As a performer, Nickrenz was a member of the Pittsburgh Symphony Orchestra and performed with the New Chamber Quintet and the Claremont String Quartet. The Claremont String Quartet hired her to record an Arnold Schoenberg piece, "Ode to Napoleon," which led to her interest in recording.

== Elite Recordings ==
Nickrenz was hired as an assistant at Elite Recordings, owned by Marc Aubort. Elite was started in 1965. She worked as an engineer, producer, and editor, and went on to become a full partner in the company. Aubort said of Nickrenz, "Her ears were legendary; she was nicknamed 'Ms. Razorears.'"
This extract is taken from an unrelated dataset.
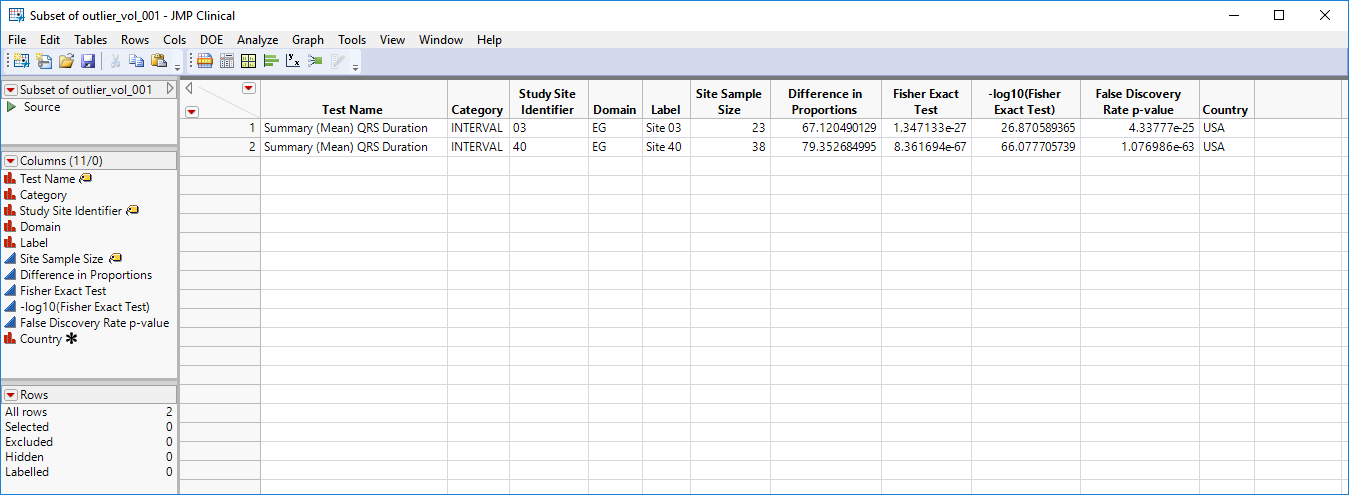Open the Analyze menu

[x=257, y=40]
Aubort and Nickrenz worked together for 32 years, doing about 20 projects a year. They did a series of recordings with American orchestras in the 1960s and 1970s for Vox Records. Another notable series of recordings was for Nonesuch Records with Joan Morris and William Bolcom. They worked with 45 composers, including Leonard Slatkin.

While their counterparts in the 1960s and 1970s were doing multi-microphone/multi-tracked recordings, the pair decided to continue with a more simple and natural approach using fewer microphones. Their approach was sometimes more difficult and time consuming but the results were recognized for their natural sound quality.

Her final recording session was in October 2001 with clarinetist Giora Feidman.

== Personal life ==
Joanna Nickrenz died of lung cancer on February 9th, 2002. She was a lifelong smoker. She was remembered by Stereophile as "one of the most respected American producers of classical recordings."

Nickrenz was married to Scott Nickrenz, a violist who she played with in the New Chamber Quintet. He was a founding member of the Lenox, Claremont and Vermeer String Quartets. He also was a founding member of the Orpheus Trio and directed chamber music for the New World Symphony.

Their daughter, Erika Nickrenz, is a pianist who started playing at age six. She made her debut at New York's Town Hall at age 11. Erika Nickrenz received a Bachelor and Master of Music from the Juilliard School and is a member of the Eroica Trio. Joanna Nickrenz produced five of the Eroica Trio's albums.